У кареты остановил коня. «Приветствую гостей князя-воеводы Мнишека на его земле», торжественно сказал Лех, но с коня сходить не торопился. «Я Лех Степницкий, ротмистр надворной гвардии князя. Послан с моими воинами для вашей встречи и препровождения в самборский замок князя». От кареты отделился молодой светловолосый шляхтич в польском платье. «Я Ян Бучинский, тайный секретарь его высочества принца Московского Дмитрия. И тебе, ротмистр, надо сойти с коня, да снять шапку, да поклониться московскому царевичу».
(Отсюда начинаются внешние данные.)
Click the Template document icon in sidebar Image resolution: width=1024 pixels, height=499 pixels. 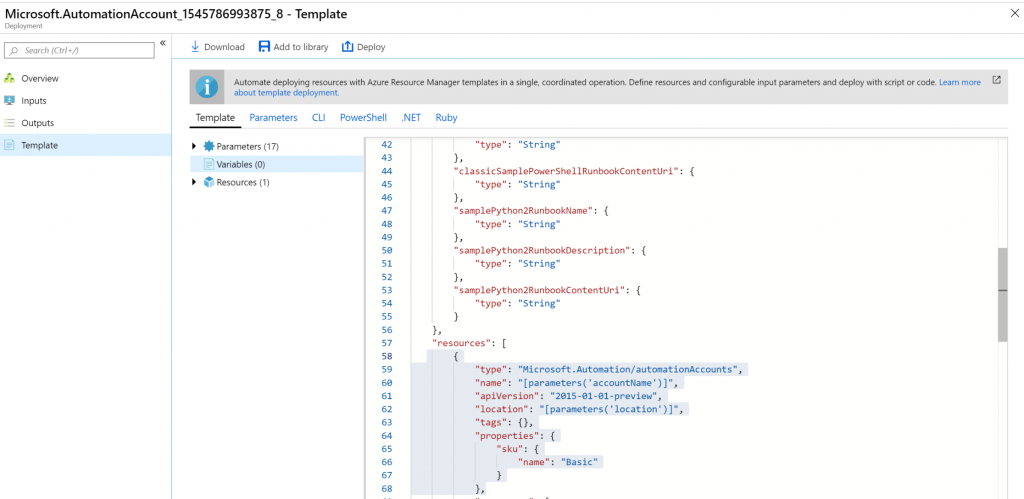[10, 145]
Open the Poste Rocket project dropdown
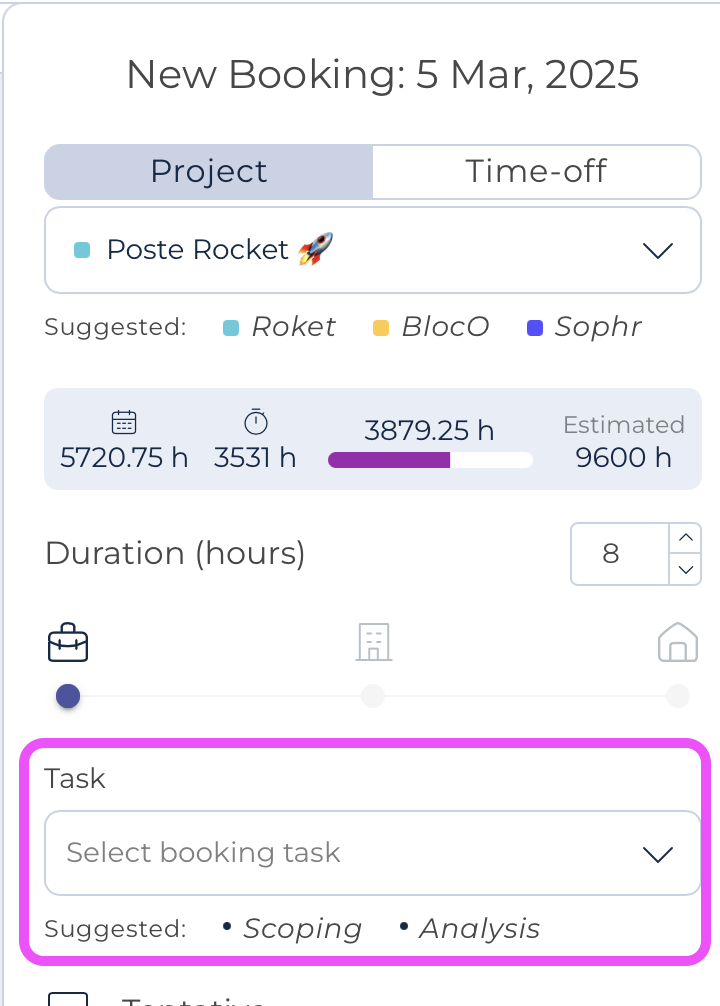This screenshot has width=720, height=1006. point(657,250)
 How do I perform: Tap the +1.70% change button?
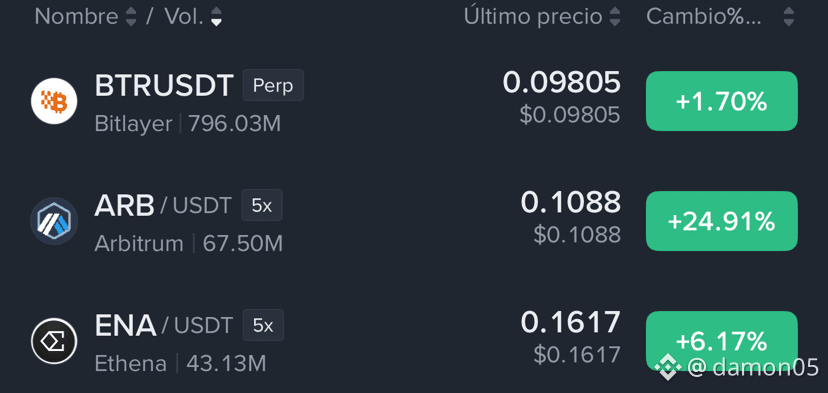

«Не на того напал», подумал Лех, «а должен бы знать, что скажи иначе, попроси, да поклонись сам - ни в чём не откажу, но попробуешь силой да наглостью – то беда!»  И ответил, медленно, и со значением: «Кто к шапке моей протянет руку, тот без руки и останется. С коня против моей воли может снять меня только мушкетная пуля или добрый удар сабли. Но против пули у меня за спиной мой ангел-хранитель, а сабельный удар мне не в диковинку -  в моей руке ведь тоже сабля, с которой я родился и не расстаюсь. А кланяюсь я только королю моему Сигизмунду, да князю-воеводе Мнишеку, да супруге его Ядвиге и дочери Марине».

«Славно сказано, пан ротмистр!» Дверцы кареты распахнулись, и коренастый, плечистый молодой человек с пронзительным взглядом голубых, в окружении рыжеватых ресниц, глаз легко выпрыгнул на землю. Польское дорожное платье ладно сидело на нём, и только кинжал в ножнах, отделанных дорогими каменьями, отличал от одежды секретаря Бучинского. «Я гость на польской земле и милостью божьей царевич Московский Дмитрий. Хотел бы пожать твою руку, ротмистр, с благодарностью за тот почёт, который оказывает князь-воевода, отправив мне навстречу столь благородного рыцаря».  «Это другое дело», подумал Лех, спешился и навис своим ростом над коренастым царевичем, и рука его почувствовала неожиданную железную силу царского рукопожатия.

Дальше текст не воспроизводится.